Task statement
Reproduce verbatim the rows below, from the very first one up to and including the line that contains "Viewport: 1344px width, 605px".

Task inputs

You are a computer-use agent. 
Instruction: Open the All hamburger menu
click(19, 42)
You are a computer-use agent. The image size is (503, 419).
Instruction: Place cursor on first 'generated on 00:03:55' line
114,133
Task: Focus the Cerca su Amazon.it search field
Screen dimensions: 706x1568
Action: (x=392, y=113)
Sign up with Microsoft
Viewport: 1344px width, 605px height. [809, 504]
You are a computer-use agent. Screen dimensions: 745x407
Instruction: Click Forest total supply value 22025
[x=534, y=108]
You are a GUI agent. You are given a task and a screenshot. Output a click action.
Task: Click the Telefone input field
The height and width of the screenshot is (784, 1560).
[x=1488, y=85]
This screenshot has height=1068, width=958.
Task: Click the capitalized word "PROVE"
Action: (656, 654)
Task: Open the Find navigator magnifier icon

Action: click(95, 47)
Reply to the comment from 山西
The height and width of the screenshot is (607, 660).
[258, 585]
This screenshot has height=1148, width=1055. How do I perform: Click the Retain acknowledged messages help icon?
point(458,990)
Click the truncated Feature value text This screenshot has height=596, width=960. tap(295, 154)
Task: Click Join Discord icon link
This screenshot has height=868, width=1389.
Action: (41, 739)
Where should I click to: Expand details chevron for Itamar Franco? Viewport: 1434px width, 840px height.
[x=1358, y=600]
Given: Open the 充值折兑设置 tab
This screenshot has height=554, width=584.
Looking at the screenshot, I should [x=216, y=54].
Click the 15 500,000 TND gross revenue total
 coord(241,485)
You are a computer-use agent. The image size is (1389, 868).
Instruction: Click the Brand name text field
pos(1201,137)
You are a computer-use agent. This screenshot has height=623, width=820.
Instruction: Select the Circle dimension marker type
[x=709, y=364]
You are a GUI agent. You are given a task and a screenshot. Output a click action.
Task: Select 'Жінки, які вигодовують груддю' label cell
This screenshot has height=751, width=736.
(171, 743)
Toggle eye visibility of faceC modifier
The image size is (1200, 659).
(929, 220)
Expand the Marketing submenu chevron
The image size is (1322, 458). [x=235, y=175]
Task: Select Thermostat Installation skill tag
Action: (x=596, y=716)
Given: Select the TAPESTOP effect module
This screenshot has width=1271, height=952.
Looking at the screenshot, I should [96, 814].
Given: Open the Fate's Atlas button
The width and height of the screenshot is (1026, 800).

Output below
You are a computer-use agent. 
Instruction: Open the All hamburger menu
click(19, 42)
You are a computer-use agent. The image size is (503, 419).
Instruction: Place cursor on first 'generated on 00:03:55' line
114,133
Task: Focus the Cerca su Amazon.it search field
Screen dimensions: 706x1568
Action: (x=392, y=113)
Sign up with Microsoft
Viewport: 1344px width, 605px height. [809, 504]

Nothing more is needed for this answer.